Los dueños silenciosos de la noche patagónica: qué especies de búhos y lechuzas eligen Chubut
¿Sabías que Chubut es hogar de 7 especies de búhos y lechuzas? Conocé cómo estas aves controlan plagas y qué investigaciones buscan protegerlas.
En el Día Internacional de los Búhos y las Lechuzas, el Instituto Patagónico de Ecología y Conservación (IPEEC-CONICET) puso el foco en estas aves rapaces que, lejos de ser simples curiosidades, cumplen un rol fundamental como controladoras biológicas. La institución también reveló detalles de las investigaciones que buscan garantizar su supervivencia en la provincia.
Chubut alberga al menos siete especies de estas aves, cada una con hábitos y adaptaciones particulares. Desde los bosques andinos hasta la estepa, estos cazadores nocturnos regulan las poblaciones de roedores e insectos, un servicio ecosistémico que impacta directamente en el equilibrio natural y en la actividad agrícola.

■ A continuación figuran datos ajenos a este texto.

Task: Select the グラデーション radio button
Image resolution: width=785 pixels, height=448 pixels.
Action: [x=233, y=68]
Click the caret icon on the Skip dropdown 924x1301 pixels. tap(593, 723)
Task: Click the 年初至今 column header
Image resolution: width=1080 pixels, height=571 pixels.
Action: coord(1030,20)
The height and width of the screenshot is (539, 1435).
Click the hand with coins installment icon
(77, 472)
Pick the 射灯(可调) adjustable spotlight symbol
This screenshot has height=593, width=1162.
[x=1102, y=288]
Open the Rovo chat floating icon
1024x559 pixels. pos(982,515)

¿Quiénes son estos guardianes alados?
Entre las especies identificadas se encuentran el búho magallánico, la lechuza de campanario, el caburé patagónico y el búho ñacurutú, entre otras. Cada una ocupa un nicho específico, lo que permite que convivan sin competir directamente por los mismos recursos.
La lechuza de campanario, por ejemplo, es una de las más conocidas por su adaptación a entornos rurales y urbanos, mientras que el búho magallánico prefiere los bosques húmedos del oeste provincial. Esta diversidad de hábitats convierte a Chubut en un territorio clave para la conservación de estas aves a nivel nacional.

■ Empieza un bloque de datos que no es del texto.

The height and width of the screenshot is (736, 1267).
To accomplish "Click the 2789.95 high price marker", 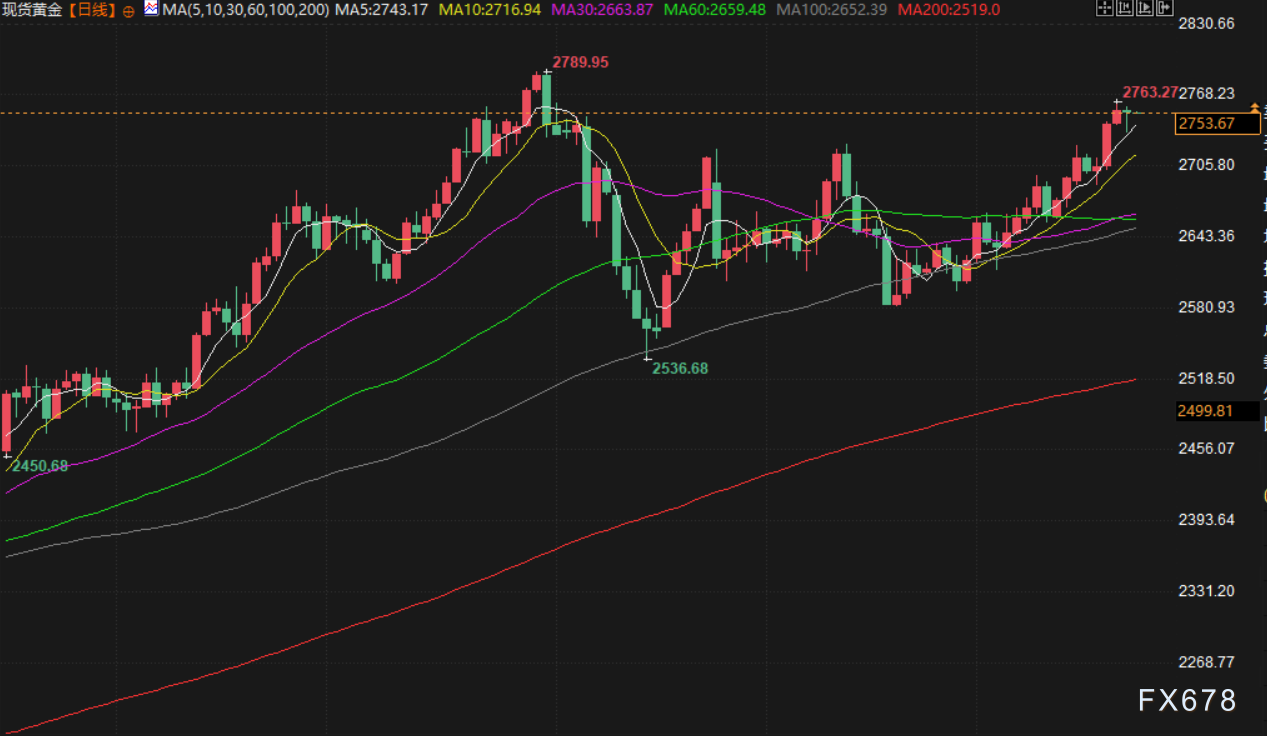I will pyautogui.click(x=580, y=62).
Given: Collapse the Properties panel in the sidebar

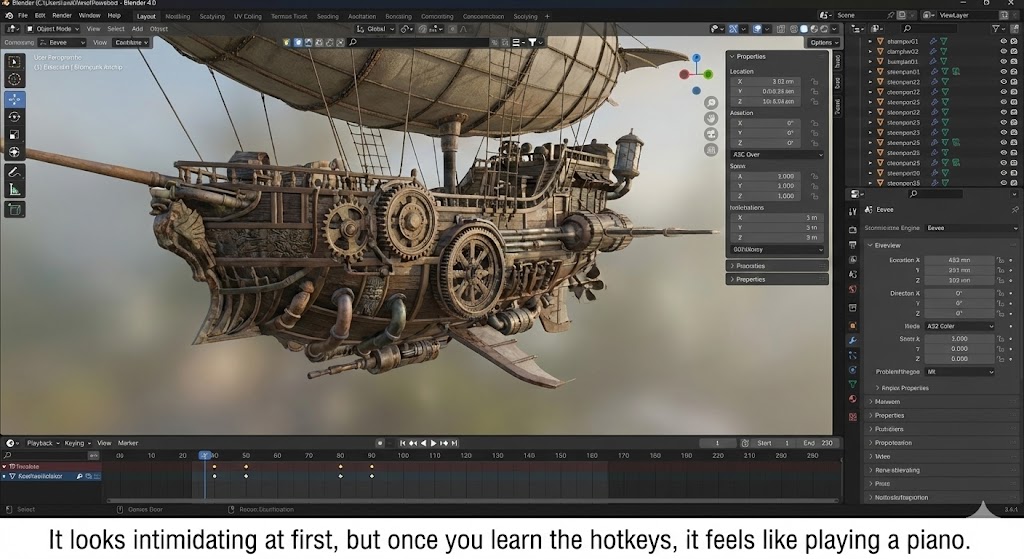Looking at the screenshot, I should click(750, 57).
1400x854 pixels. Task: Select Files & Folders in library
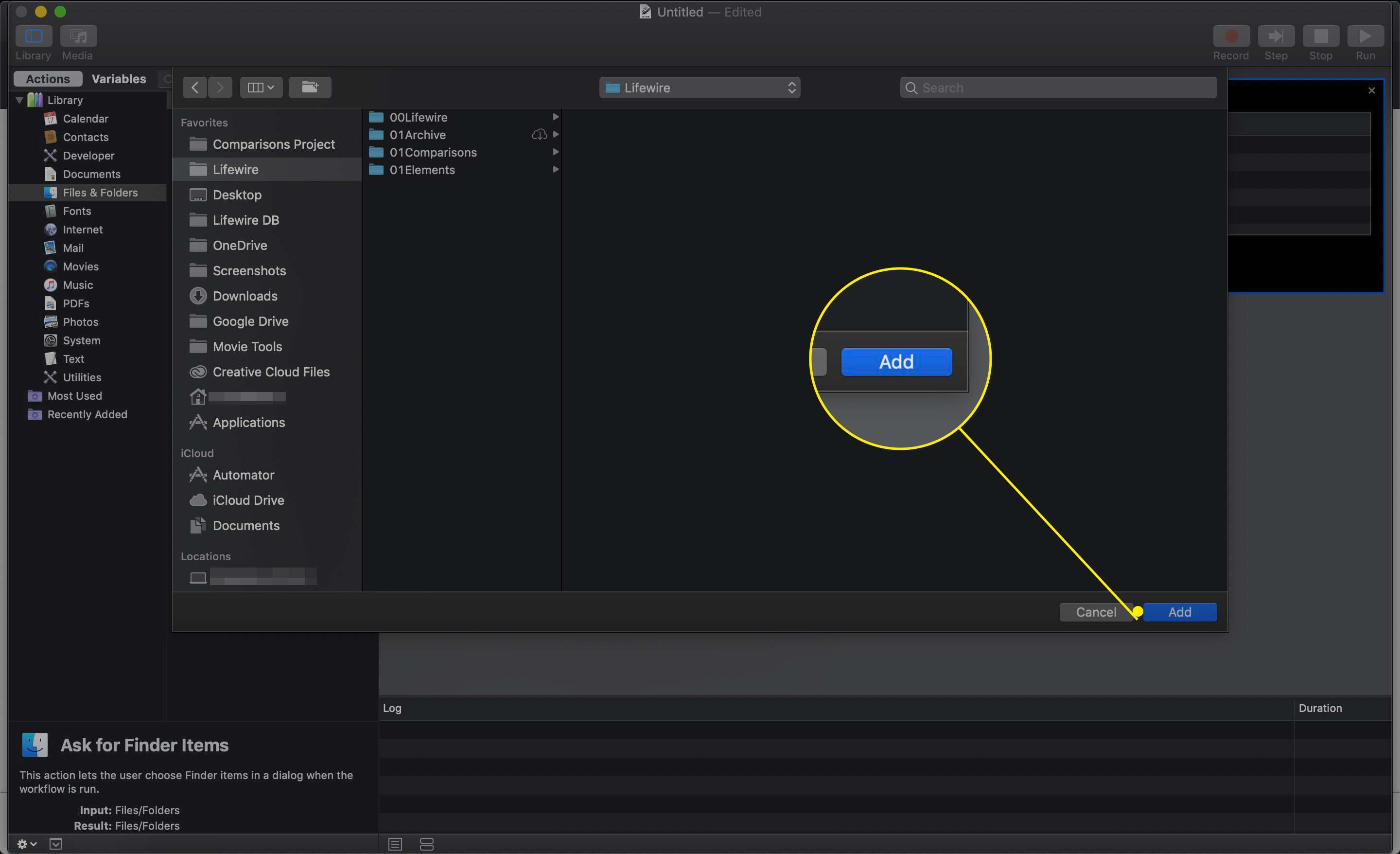(100, 192)
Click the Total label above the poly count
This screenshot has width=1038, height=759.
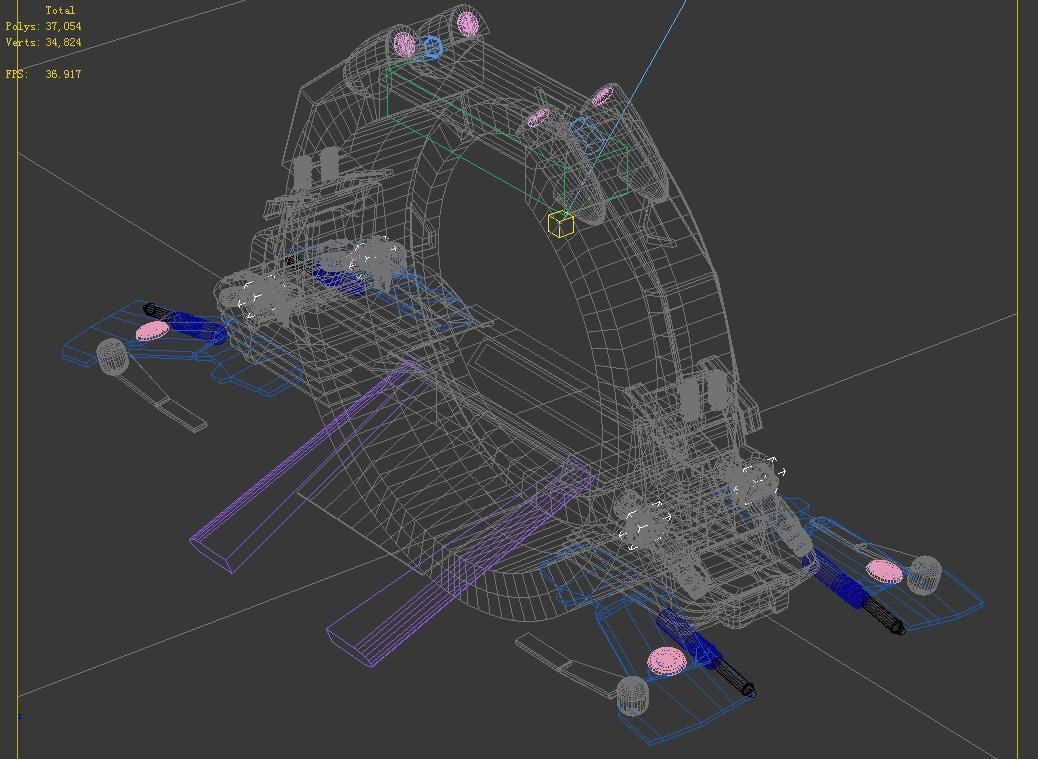62,9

¿Por qué son importantes para el ecosistema?
Los búhos y lechuzas actúan como un control natural de plagas. Un solo individuo puede consumir cientos de roedores al año, lo que reduce la necesidad de rodenticidas y protege los cultivos. Además, su presencia es un indicador de la salud ambiental de la región.

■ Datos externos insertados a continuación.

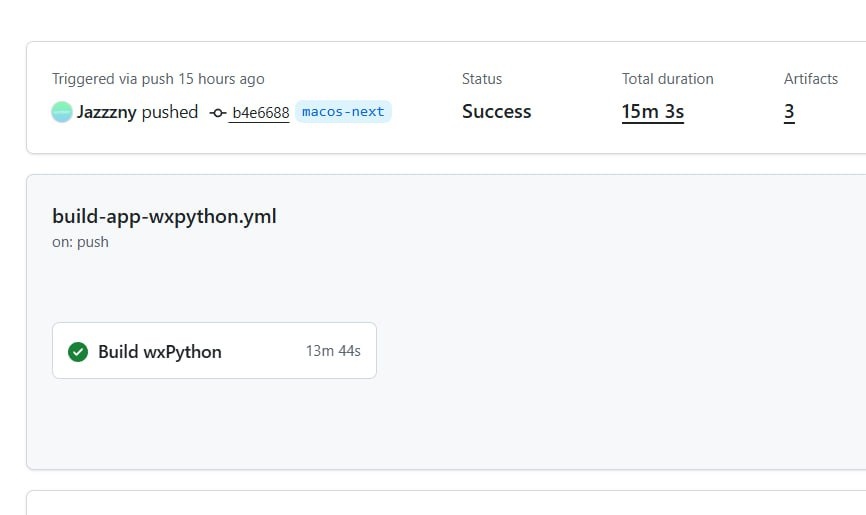Click Jazzzny's round avatar image
866x515 pixels.
point(62,112)
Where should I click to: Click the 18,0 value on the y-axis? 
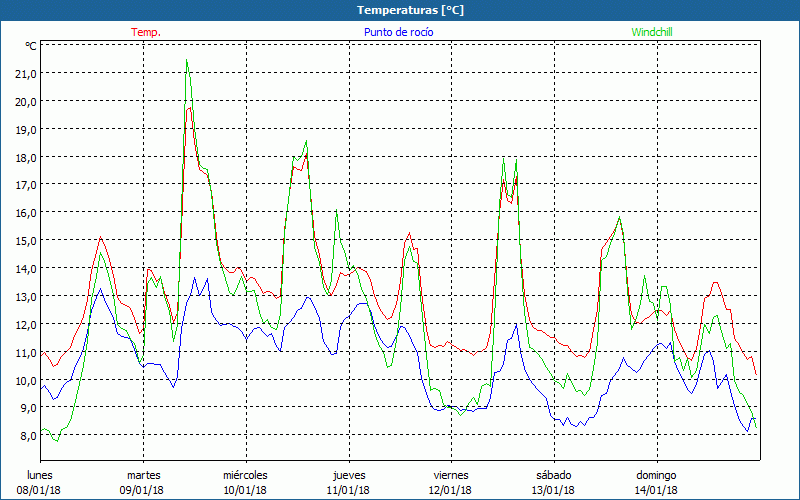(x=25, y=157)
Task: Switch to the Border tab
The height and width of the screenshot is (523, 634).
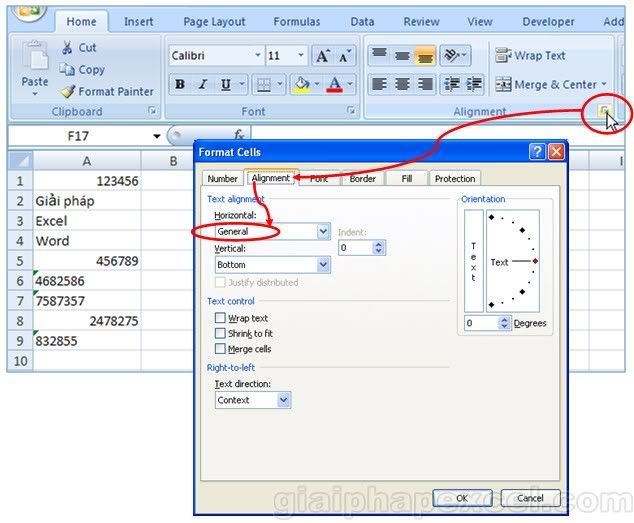Action: pyautogui.click(x=363, y=179)
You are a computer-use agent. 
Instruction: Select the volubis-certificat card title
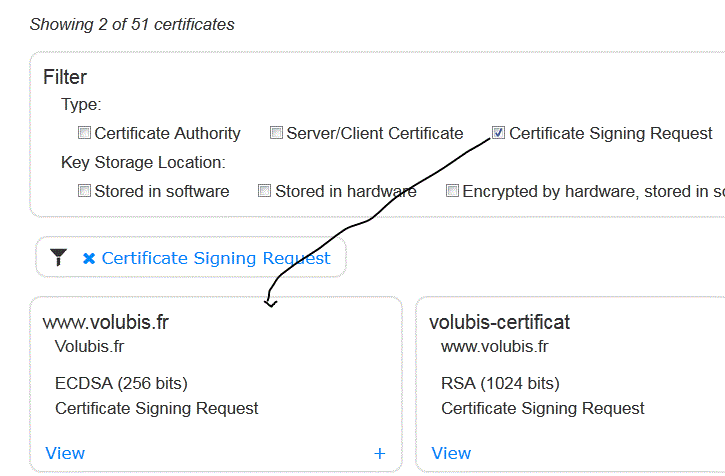(x=499, y=322)
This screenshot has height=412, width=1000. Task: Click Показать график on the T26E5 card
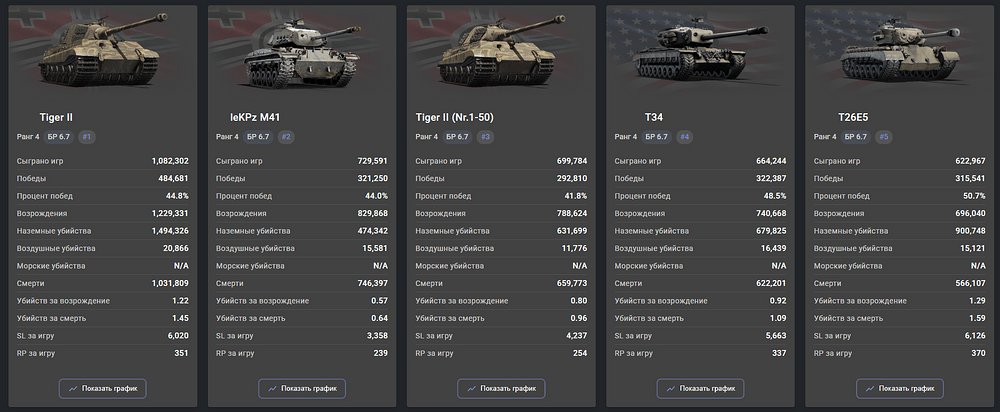tap(900, 388)
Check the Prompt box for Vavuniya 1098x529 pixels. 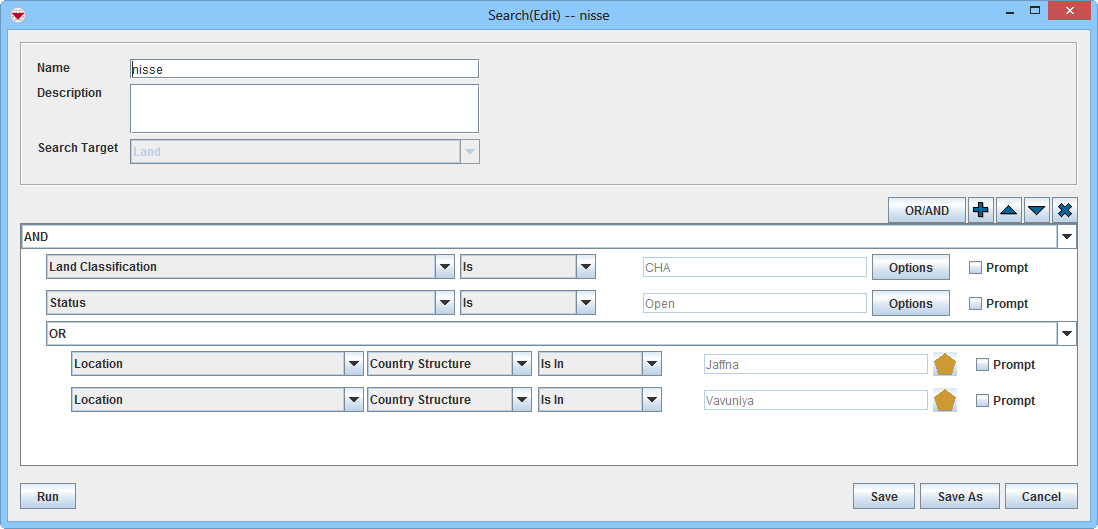coord(982,401)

El IPEEC-CONICET destacó que estas aves son "especies centinela", es decir, su estado de conservación refleja el estado general del ecosistema. Por eso, monitorear sus poblaciones permite detectar problemas ambientales de manera temprana.
¿Qué amenazas enfrentan?
Las principales amenazas incluyen la pérdida de hábitat por deforestación y expansión urbana, el uso de pesticidas que contaminan sus presas y la mortalidad por colisión con tendidos eléctricos y vehículos. Los investigadores subrayan que muchas de estas muertes son evitables con medidas de mitigación adecuadas.
El cambio climático también modifica la disponibilidad de presas y los ciclos reproductivos, lo que añade presión a poblaciones que ya son vulnerables. Por eso, las investigaciones en curso buscan identificar las áreas prioritarias para su protección y diseñar corredores ecológicos que conecten sus hábitats.
¿Qué se está haciendo para protegerlos?
El IPEEC-CONICET desarrolla proyectos de monitoreo a largo plazo, con técnicas de radio-seguimiento y análisis de dieta. También colabora con organismos provinciales para instalar cajas nido en zonas donde la disponibilidad de huecos naturales es limitada.
Además, se realizan campañas de educación ambiental para que las comunidades locales conozcan el valor de estas aves y colaboren en su conservación. La participación ciudadana es clave para reportar avistajes y evitar disturbios en los sitios de nidificación.
La celebración de este día internacional no solo busca homenajear a estas criaturas, sino también recordar que su futuro depende de acciones concretas. En Chubut, la ciencia y la gestión pública trabajan para que los guardianes de la noche sigan surcando los cielos patagónicos.